__EXERCISE__. Wherever the word "left" turns up in a line of the entries, copy that line.

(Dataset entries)
____

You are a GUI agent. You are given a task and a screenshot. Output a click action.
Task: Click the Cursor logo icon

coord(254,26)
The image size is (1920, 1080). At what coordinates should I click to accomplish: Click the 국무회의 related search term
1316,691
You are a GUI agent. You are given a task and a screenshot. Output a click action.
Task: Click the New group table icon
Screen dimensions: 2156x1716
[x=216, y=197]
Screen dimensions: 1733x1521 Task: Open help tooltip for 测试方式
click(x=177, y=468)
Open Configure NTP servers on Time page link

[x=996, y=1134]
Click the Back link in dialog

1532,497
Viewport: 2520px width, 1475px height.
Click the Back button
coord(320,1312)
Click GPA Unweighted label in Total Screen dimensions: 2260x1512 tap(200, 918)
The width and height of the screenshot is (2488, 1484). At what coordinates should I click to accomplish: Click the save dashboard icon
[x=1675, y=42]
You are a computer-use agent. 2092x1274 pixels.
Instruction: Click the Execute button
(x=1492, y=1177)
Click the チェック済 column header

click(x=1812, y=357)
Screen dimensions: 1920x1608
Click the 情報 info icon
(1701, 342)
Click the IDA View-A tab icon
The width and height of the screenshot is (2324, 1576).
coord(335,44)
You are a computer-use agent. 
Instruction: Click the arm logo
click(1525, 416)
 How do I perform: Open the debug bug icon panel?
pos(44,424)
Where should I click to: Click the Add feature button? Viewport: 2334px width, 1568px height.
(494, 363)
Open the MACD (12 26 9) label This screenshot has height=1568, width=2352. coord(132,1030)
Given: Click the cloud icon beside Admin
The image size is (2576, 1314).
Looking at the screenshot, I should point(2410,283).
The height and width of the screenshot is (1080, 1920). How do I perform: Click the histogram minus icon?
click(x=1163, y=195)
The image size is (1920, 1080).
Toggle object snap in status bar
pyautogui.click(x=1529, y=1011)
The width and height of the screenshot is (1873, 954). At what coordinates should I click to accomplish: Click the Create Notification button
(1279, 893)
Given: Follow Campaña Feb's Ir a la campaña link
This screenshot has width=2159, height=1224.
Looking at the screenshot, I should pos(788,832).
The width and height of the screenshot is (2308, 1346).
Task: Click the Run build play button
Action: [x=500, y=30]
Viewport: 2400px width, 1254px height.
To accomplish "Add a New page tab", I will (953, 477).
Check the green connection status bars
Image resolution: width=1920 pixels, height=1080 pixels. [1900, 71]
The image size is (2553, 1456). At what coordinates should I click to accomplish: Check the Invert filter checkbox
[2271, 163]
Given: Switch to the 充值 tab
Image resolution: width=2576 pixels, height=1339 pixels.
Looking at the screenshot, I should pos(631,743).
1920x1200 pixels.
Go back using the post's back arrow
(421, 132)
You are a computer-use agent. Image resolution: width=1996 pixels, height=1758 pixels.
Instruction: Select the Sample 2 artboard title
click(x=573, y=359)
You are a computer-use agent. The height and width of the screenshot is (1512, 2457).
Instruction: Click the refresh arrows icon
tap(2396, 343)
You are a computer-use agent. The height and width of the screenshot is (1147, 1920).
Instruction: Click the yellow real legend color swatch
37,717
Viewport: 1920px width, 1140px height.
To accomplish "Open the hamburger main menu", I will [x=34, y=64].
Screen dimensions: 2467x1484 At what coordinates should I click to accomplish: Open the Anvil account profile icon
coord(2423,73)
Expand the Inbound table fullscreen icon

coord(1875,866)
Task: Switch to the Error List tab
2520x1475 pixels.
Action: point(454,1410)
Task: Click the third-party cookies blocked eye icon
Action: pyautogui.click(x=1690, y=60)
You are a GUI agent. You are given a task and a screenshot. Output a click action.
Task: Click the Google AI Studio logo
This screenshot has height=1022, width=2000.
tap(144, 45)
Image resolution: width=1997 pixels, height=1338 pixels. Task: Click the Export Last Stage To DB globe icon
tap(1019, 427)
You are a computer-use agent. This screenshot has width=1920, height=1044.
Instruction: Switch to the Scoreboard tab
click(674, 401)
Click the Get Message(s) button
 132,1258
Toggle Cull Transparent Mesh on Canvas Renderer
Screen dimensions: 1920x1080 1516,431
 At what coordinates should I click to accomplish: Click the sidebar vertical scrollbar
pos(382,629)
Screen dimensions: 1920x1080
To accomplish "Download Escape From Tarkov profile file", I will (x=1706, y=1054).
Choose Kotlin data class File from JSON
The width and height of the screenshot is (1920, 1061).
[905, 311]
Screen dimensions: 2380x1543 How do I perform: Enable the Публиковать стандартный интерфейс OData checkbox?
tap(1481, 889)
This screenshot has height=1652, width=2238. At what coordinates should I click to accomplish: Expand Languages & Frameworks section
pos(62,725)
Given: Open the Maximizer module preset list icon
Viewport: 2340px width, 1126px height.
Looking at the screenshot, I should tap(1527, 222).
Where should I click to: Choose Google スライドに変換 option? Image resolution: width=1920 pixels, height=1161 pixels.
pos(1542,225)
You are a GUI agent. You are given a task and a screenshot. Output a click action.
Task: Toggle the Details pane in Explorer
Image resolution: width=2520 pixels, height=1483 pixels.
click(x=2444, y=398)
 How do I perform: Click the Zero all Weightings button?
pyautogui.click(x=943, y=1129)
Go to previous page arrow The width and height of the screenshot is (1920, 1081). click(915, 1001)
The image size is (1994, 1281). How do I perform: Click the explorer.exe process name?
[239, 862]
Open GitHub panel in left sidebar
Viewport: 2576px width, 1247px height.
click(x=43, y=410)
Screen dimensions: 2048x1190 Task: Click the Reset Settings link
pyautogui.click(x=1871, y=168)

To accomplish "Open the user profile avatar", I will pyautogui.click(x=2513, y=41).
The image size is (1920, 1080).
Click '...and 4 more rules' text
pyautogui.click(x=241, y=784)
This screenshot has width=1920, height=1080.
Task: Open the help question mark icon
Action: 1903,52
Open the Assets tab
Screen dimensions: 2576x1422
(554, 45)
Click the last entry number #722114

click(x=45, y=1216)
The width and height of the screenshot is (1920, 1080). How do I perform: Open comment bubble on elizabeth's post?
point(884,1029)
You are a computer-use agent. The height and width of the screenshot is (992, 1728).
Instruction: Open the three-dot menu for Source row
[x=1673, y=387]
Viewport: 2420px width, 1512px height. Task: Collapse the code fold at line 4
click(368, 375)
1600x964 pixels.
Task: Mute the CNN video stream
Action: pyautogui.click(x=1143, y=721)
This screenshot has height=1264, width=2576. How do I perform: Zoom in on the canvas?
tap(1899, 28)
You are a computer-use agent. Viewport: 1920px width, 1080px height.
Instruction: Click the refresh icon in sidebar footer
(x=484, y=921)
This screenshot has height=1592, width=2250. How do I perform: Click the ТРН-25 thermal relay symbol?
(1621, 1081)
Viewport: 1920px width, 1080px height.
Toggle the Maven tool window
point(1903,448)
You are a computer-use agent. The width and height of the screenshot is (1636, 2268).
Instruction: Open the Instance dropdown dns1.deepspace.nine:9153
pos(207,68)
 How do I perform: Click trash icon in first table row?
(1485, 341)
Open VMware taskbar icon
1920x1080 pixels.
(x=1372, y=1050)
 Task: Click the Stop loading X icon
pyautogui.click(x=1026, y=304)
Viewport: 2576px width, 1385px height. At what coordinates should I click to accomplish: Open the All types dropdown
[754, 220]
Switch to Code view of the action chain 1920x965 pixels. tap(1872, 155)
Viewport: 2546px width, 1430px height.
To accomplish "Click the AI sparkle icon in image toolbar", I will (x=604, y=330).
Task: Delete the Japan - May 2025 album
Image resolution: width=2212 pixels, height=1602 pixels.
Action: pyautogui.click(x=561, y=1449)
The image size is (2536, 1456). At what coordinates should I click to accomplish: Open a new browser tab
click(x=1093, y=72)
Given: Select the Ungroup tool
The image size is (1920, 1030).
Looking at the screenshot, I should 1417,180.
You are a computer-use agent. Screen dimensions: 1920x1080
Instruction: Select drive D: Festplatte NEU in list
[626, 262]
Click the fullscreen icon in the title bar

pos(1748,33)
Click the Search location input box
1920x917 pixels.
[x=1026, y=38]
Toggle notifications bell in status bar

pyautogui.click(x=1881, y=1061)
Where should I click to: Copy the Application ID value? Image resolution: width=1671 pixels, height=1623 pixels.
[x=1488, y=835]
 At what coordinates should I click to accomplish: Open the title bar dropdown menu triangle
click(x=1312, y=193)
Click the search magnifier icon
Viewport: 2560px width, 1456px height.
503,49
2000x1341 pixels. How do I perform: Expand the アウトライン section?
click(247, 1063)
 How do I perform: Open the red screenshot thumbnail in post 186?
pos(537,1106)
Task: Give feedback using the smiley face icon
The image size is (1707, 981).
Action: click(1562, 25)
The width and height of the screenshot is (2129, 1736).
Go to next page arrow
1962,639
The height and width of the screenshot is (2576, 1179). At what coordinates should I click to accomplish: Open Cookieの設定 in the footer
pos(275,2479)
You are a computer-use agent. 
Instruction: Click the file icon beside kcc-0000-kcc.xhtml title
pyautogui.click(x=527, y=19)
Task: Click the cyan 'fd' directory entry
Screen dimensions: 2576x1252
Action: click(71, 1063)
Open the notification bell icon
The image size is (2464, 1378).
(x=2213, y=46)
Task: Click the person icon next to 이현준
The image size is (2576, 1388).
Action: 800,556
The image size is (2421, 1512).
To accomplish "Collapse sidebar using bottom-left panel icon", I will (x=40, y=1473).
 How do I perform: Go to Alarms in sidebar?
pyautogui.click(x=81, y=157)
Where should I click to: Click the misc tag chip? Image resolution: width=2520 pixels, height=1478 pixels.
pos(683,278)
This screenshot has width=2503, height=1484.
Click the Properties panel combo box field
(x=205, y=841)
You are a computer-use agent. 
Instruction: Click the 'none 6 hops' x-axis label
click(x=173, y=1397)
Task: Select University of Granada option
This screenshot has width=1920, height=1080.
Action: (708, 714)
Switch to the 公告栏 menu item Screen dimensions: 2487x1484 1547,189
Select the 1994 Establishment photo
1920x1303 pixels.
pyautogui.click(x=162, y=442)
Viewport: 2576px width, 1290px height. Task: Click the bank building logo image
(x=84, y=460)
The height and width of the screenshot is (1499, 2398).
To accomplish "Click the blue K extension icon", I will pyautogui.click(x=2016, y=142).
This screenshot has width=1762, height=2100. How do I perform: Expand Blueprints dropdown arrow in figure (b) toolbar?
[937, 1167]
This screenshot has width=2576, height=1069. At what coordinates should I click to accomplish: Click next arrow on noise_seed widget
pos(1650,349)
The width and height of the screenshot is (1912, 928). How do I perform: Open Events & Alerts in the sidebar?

____

__WRITTEN SOLUTION__.
Open GitHub panel in left sidebar
To accomplish "Collapse sidebar using bottom-left panel icon", I will (x=40, y=1473).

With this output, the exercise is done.